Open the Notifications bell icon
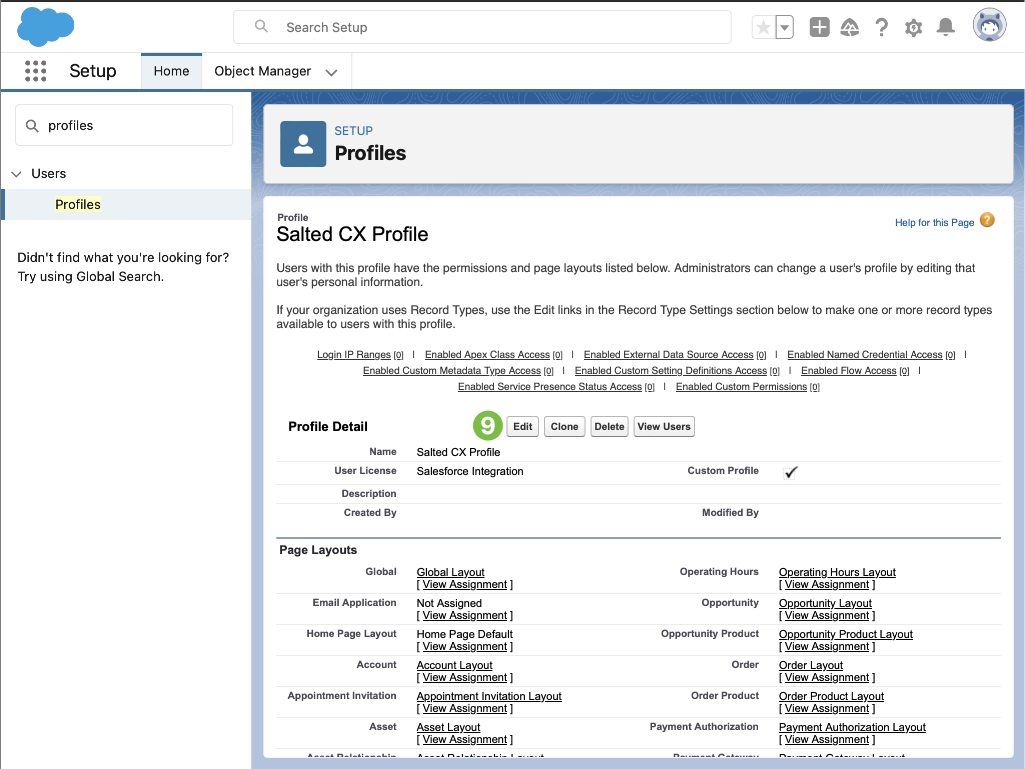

-------------------------

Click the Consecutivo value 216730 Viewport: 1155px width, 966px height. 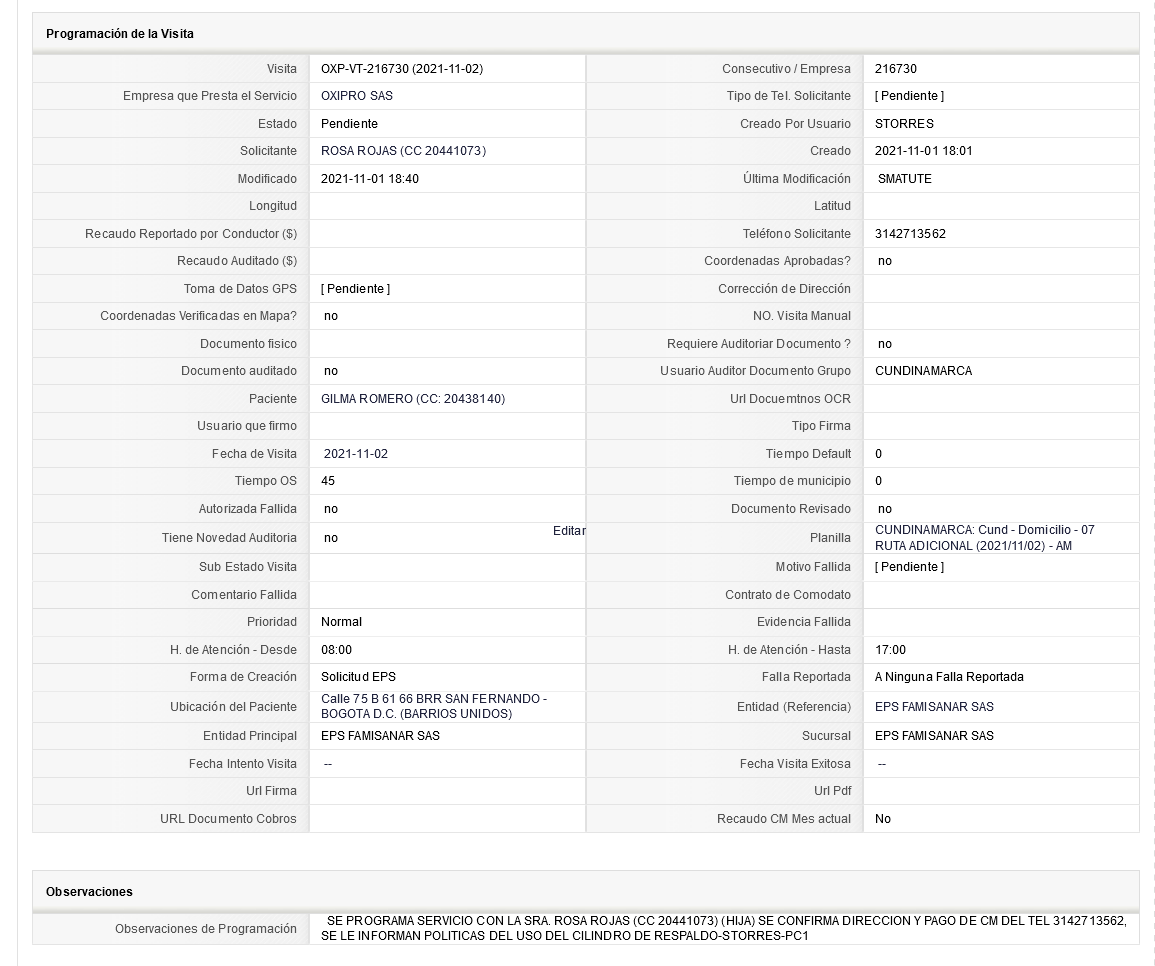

-------------------------

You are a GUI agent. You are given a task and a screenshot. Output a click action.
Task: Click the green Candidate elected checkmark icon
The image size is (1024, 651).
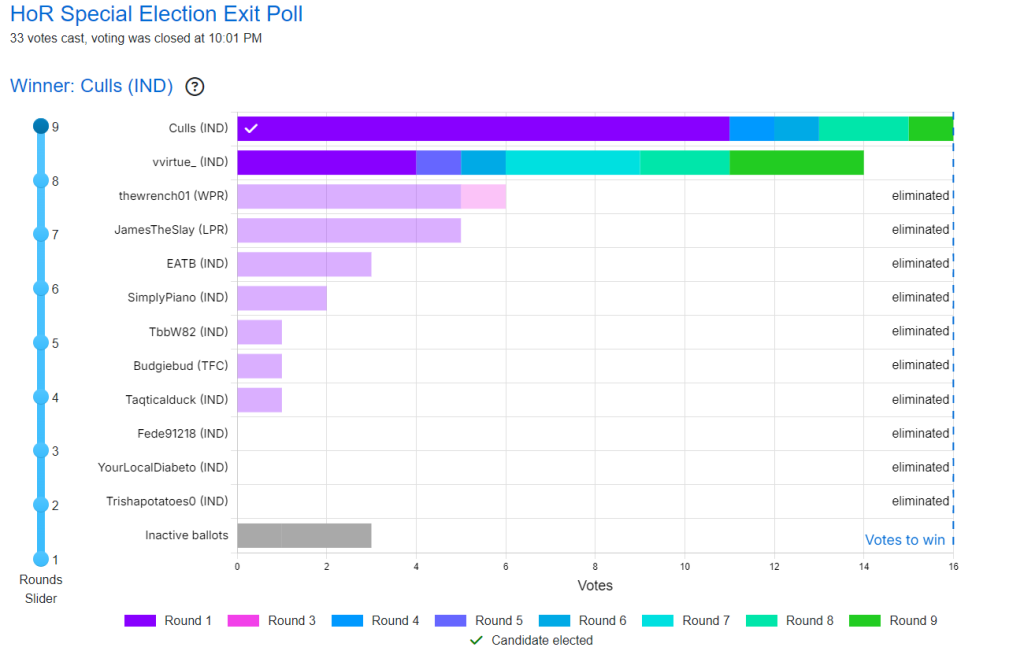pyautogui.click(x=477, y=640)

-------------------------

Every line above that includes the word "icon" must appear in the answer.

Task answer:
Open the Notifications bell icon
Task: Click the green Candidate elected checkmark icon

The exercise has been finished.